The other name for the sulphur shelf mushroom is “chicken of the woods” because its texture and its savory umami taste are so amazingly similar to chicken (once again, we won’t bring this up with the Hipster Hens!).  The best part of the mushroom is the outer growing edge of young mushrooms.  If you break off a chunk and juice runs freely out of the broken part, you’ve got some really good mushrooms.  If, on the other hand, the mushrooms are tough, woody, and old, don’t even bother – they won’t taste good and won’t be worth your bother in collecting them.  These ‘shrooms are good sautéed in a little butter or olive oil, deep fried, boiled in a soup, or pretty much any other way you can imagine.  Since I live in mature oak woods, I enjoy this treat in the summer months on a regular basis.


Here comes the cautionary statement:  Some people, after eating these mushrooms have had “mild reactions” such as swollen lips or in rare cases, “nausea, vomiting, dizziness and disorientation”.  Does this mean this mushroom is toxic?  No, not really.  Bear in mind that allergic individuals can react terribly to peanuts, but that doesn’t cause peanuts to be defined as toxic.  Nobody is sure why there has been these rare occasional reports of reactions.  Perhaps it is allergies, or maybe inexperienced foragers collected mushrooms that were past their prime.  It’s also worth reporting that many of the toxic reactions came after eating mushrooms picked from eucalyptus or conifer trees, or from mushrooms collected in the western US.  While these mushrooms look just like L. sulphureus, they’re almost certainly one of those newly defined different species.  Rest assured that no fatalities have ever been reported from eating this mushroom.  And, as always, you should be cautious when you’re foraging.  Try a little bit at first, and then, when you feel fine a few hours later, feel free to chow down!
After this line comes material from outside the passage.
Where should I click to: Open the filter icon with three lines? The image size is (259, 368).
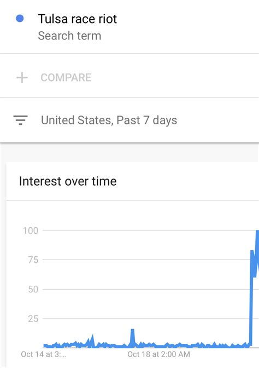pos(20,120)
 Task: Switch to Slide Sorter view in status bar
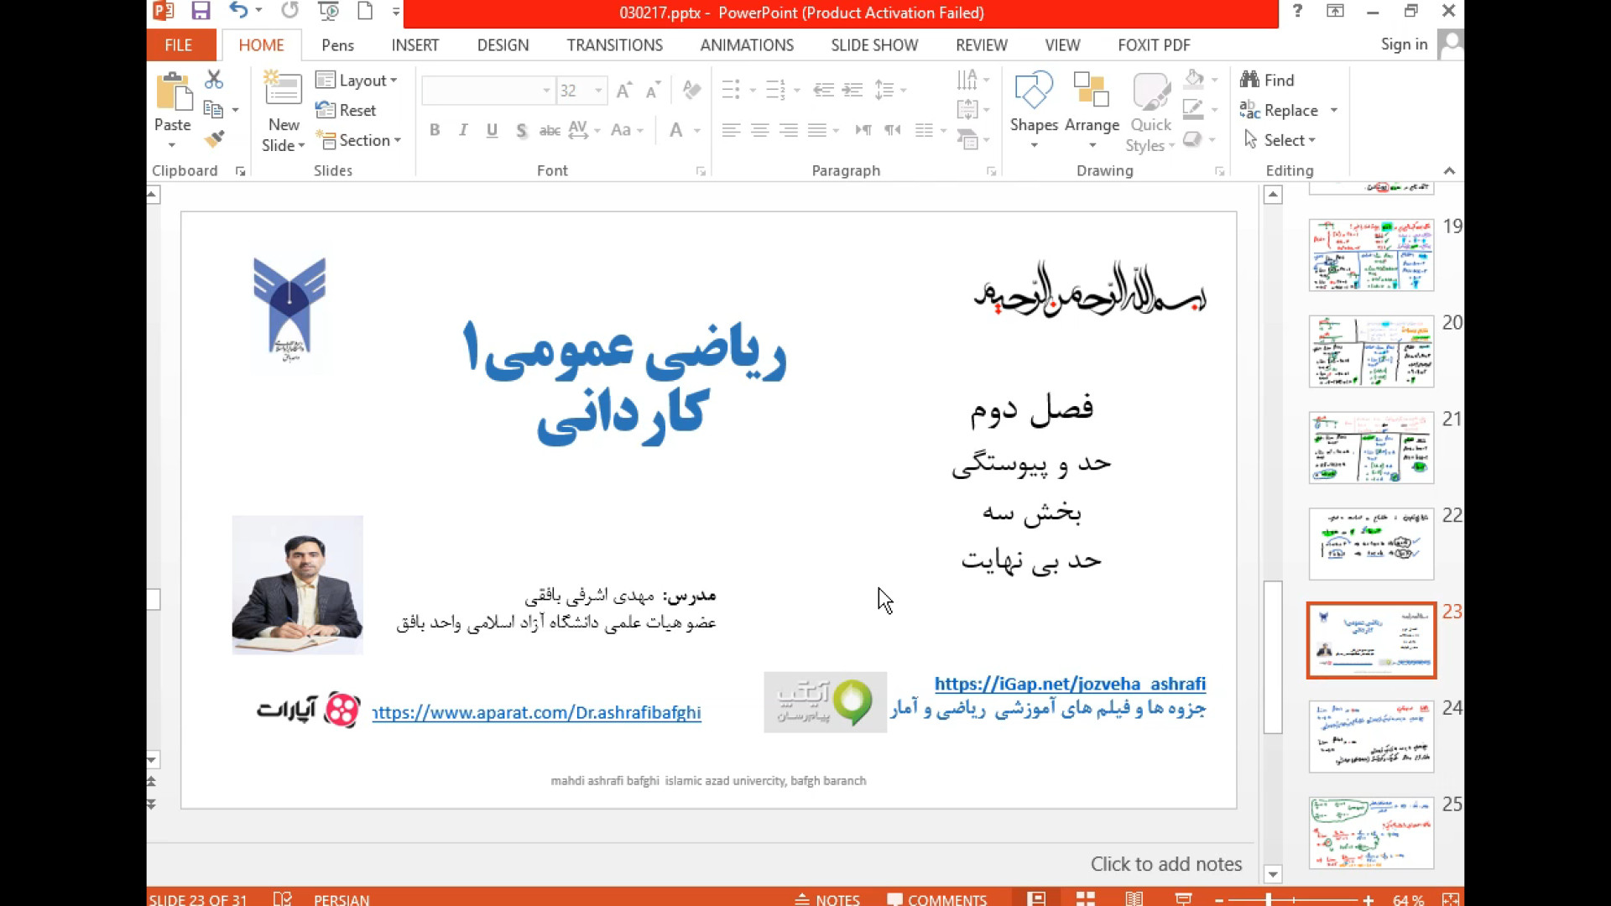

You can do anything with these mushrooms that you do with any mushrooms.  Pictured below is some ‘shrooms that I sautéed in olive oil with some green onions and used as a pork chop topping.
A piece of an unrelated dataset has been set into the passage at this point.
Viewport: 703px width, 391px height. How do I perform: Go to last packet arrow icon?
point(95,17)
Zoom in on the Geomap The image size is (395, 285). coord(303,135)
This is the sulphur shelf mushroom version of a steak and eggs breakfast.  It’s worth noting that everything in this recipe came from my acreage – except the beef, which came from a neighbor, the cheese, which came from a nearby dairy, and the olive oil which….well, whenever they come up with an olive tree that grows in Minnesota, I’ll be good for that, too! The recipe follows:


Chicken, Steak, and Eggs of the Woods

1 cup chicken of the woods mushrooms, chopped
1 cup green onions (separate green from white and chop)
½ red pepper, chopped
1 cup sirloin, cooked, cooled and cubed
½ cup mild cheese, grated (I used a brick cheese from Star Dairy in Weyauwega, WI)
2 eggs (I used 3 small Silkie eggs)
1 tablespoon olive oil
1 tablespoon hot sauce
½ tsp salt


Whisk the salt and hot sauce into the eggs, set aside. Sauté the white part of the onion and the red pepper in a medium sized frying pan for a minute. Add the mushrooms and sauté another minute. Add the beef and green onion and sauté for another minute. Remove the contents of the frying pan to a plate, add the eggs to pan and scramble. Mix the scrambled eggs with the other ingredients and plate. Top with cheese.